When the final notes of the performance ended, and each of the players had dramatically made their exit from the stage, Nathan Johnson gathered the players about him, offering the disappointingly simple "Good job guys. That was fun." With that end cap, the band members either returned to the stage to gather their instruments, or blended anonymously back into the audience to visit with congratulatory friends and family. I returned to the darkened corners with Scrabble and awaited the headliner.

Over the last few months I've become an evangelist for Brooklyn's Say Hi To Your Mom. This bedroom project of Eric Elbogen is simultaneously smart, cuddly, sincere, and playful, a rare combination in the polarized lap pop genre that typically wallows in it's own isolation or banally bounces forward with electronic beats. While SHTYM has played Boston three or four times in the last year, each time I was elsewhere or committed to other tasks.

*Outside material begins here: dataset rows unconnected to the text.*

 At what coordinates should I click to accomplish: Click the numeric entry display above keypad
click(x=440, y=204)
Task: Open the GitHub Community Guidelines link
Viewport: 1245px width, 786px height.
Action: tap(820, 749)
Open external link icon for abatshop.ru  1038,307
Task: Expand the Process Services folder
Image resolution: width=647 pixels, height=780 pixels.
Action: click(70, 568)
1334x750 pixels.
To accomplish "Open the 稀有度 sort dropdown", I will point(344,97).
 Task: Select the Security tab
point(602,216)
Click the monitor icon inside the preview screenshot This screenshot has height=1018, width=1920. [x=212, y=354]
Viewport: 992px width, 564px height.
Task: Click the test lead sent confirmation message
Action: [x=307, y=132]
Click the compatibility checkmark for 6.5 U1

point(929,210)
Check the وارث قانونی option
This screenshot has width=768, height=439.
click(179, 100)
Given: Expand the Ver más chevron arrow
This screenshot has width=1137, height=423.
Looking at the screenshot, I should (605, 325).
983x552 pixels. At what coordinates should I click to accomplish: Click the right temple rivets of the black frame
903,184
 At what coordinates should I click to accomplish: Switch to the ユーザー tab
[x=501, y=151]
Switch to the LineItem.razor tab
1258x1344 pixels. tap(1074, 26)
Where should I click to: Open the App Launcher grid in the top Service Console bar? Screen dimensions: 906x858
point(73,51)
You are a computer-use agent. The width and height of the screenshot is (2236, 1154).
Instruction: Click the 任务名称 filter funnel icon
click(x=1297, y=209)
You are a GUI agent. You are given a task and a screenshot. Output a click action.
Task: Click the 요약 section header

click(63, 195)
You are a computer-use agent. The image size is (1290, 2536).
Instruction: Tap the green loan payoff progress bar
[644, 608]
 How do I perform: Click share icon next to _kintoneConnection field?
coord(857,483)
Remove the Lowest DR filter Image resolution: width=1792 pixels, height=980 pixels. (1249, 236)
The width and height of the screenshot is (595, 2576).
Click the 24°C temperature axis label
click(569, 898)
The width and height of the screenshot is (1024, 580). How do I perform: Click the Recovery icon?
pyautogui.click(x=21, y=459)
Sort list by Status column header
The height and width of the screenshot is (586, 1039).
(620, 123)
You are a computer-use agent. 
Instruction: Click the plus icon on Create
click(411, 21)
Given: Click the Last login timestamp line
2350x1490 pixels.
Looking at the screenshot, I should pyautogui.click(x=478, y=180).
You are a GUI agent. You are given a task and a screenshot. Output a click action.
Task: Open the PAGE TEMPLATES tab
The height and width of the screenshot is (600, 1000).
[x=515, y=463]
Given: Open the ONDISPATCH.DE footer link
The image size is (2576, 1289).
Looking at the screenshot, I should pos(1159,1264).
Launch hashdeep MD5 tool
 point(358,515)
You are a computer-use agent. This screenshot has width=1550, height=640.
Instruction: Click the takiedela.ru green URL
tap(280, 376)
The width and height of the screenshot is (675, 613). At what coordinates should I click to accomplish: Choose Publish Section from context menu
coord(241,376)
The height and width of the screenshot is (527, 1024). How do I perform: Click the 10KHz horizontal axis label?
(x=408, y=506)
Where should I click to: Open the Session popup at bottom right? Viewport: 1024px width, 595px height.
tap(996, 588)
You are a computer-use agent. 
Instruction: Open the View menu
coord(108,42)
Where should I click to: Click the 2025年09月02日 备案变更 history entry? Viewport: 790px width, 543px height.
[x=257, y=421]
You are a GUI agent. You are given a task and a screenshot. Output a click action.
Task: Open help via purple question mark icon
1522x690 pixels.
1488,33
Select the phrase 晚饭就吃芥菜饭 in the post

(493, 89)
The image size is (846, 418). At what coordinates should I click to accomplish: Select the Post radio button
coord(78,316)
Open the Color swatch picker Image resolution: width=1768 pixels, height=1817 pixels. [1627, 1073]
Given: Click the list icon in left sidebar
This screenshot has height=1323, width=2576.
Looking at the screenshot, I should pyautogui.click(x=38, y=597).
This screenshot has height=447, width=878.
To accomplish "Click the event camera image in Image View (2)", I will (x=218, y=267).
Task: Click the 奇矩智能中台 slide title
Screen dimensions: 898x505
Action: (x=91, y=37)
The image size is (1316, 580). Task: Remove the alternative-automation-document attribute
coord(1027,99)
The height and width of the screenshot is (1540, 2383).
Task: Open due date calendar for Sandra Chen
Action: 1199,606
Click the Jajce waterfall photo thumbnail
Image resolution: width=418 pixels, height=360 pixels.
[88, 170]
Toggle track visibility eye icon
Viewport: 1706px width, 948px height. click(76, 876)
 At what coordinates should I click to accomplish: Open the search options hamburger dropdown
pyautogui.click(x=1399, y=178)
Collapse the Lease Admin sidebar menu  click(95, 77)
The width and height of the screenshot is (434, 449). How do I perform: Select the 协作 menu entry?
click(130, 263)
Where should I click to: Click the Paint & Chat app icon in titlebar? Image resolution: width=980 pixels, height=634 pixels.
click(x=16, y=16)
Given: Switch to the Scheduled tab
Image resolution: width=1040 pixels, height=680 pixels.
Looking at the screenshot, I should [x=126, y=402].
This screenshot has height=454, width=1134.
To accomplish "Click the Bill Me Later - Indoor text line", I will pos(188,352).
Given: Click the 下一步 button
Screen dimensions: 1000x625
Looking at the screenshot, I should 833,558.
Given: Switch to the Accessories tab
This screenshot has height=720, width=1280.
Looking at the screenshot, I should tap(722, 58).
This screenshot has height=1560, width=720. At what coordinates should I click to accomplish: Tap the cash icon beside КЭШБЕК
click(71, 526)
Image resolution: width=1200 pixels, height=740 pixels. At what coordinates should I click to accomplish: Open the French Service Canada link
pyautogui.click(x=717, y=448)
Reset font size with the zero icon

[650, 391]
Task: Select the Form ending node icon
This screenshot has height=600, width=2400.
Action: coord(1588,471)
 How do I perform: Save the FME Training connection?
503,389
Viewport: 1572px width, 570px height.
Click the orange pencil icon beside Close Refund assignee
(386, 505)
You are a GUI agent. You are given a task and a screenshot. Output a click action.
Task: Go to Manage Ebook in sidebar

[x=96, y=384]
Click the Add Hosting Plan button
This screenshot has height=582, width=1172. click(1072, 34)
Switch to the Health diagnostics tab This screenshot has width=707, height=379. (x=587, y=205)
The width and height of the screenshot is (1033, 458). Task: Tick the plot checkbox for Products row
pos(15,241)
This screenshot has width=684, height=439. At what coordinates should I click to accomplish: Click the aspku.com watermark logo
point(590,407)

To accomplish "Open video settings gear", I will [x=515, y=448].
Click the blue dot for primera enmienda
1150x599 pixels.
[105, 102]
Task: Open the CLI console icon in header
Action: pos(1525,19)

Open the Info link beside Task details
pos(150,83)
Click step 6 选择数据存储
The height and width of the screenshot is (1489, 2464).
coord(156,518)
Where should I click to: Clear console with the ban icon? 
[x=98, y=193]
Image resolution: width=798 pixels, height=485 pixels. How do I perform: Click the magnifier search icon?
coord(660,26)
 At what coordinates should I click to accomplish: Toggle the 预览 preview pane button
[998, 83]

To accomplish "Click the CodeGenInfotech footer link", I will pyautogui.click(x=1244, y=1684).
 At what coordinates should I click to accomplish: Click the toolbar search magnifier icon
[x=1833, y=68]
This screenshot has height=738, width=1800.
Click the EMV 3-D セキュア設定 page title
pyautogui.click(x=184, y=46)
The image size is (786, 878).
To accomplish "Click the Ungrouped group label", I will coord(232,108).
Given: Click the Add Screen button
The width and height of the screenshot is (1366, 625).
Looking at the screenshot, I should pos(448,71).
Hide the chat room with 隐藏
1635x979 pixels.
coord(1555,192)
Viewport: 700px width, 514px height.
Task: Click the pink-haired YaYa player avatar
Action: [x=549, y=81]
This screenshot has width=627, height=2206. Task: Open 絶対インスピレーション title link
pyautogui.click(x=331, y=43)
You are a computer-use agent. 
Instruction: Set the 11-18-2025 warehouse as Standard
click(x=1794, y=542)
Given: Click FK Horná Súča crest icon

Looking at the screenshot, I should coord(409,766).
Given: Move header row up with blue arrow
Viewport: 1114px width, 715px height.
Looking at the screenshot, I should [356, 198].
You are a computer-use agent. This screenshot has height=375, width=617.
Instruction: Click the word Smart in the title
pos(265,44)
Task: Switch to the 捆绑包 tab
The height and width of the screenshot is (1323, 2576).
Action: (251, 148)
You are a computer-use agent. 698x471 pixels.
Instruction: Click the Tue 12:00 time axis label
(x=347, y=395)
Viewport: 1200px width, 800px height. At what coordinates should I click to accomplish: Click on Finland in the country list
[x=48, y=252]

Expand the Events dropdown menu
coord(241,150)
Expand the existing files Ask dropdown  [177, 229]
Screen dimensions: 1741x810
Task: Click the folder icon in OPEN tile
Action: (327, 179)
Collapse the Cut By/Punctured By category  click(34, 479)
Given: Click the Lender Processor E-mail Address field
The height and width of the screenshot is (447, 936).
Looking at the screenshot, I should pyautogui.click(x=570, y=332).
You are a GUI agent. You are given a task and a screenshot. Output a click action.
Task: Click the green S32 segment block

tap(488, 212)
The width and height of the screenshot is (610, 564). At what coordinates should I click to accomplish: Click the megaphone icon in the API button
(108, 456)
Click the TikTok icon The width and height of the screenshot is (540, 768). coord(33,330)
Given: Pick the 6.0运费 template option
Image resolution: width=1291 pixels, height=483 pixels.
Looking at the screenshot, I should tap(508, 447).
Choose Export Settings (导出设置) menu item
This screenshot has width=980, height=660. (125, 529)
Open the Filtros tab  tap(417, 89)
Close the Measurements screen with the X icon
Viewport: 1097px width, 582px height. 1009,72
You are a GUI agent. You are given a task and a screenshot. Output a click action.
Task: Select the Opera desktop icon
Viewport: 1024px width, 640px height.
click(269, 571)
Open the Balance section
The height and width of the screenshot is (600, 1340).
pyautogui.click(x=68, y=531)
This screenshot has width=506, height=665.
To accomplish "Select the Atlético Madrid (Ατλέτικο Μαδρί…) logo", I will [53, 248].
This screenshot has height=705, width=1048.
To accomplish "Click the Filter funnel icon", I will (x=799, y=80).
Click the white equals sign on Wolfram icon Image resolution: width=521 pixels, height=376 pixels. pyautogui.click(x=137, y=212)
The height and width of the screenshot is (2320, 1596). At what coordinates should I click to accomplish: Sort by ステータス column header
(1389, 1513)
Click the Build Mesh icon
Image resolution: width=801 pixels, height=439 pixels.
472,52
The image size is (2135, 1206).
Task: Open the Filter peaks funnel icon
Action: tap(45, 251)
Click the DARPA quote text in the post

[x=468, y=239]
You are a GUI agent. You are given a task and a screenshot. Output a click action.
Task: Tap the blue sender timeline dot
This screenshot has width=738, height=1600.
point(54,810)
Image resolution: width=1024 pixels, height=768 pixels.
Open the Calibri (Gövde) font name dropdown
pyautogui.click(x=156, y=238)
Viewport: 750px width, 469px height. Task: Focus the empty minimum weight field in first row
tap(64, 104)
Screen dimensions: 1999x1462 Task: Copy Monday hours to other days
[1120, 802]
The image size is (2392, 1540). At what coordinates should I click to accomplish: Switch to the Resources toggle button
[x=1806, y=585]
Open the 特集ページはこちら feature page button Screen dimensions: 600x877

And, initially, I thought I was going to miss this show as well due to a double booking. Fortunately things came together and I was able to see the band that I've so thoroughly enjoyed for the last year. At least it should have been fortunately.

SHTYM came to Boston on the last date of a five-week tour – a tour that had obviously taken its toll on Elbogen. He was visibly tired. Actually, he was visibly beat. His langour was exasperated by the spectacle of The Cinematic Underground's live performance. Elbogen recognized the disparity and wryly commented that he was jealous of The Cinematic Underground's lights and fog machines. While panning searchlights may have added excitement to the earlier set, they probably would have only overshadowed the deflated Elbogen.

The touring version of SHTYM consisted of Elbogen on vocals and guitar, augmented by Darren Will on bass and synthesizer, and an unknown drummer. The band began the set with "Pop Music of the Future" from last year's Numbers & Mumbles. The song's brilliant lyrics tell the story of a gal ditching her rock band and guitar and finding her way to a drum machine and a whole new way of making music. The obvious autobiographical elements make "Pop Music of the Future" SHTYM's unofficial theme song. Unfortunately the album's delicate way of telling of the story was lost in the live setting. Drums pounded out a steady beat when only a shaker should have been present. The synthesizer lines were lost under a booming guitar that should have been softly picked arpeggios. SHTYM is a band for headphone fanatics, and those fans have memorized each dynamic of Elbogen's carefully constructed compositions. Hearing each song rearranged for a live setting, for live musicians, for a rock stage was disconcerting at best, and more aptly disappointing.

The rest of the set continued much the same, with five songs from the new album, four from the last, and one ("Laundry") from the first. Each song was rearranged and mutated for the live setting, each done with varying results. The band closed with "Recurring Motifs in Historical Flirtings," and again I was a bit miffed by the arrangement. The cold electronic elements of the album version were warmed substantially, while the removed, hushed vocal delivery of the album version was rounded and substantially more rock. Although the set list indicated a possible encore of "Blizzard" from the first album, the audience never called for an encore, and the band happily obliged them by not playing it.

If I was disappointed in the live version of Say Hi To Your Mom, I was happily surprised with the live version of Eric Elbogen. Throughout the set his banter was entertaining, demonstrating a very quick, laconic, dry wit. Furthermore I was sure Elbogen would be an unapproachable hipster, but instead he was grounded, likable, and thoroughly human. After the show I had a chance to talk to Elbogen, and as expected, he confessed he was only thinking of returning to Brooklyn and sleeping in his own bed for the first time in months. As I was thinking the same thing, I thanked him, retrieved my hat and gloves, and headed out the door towards my own bed.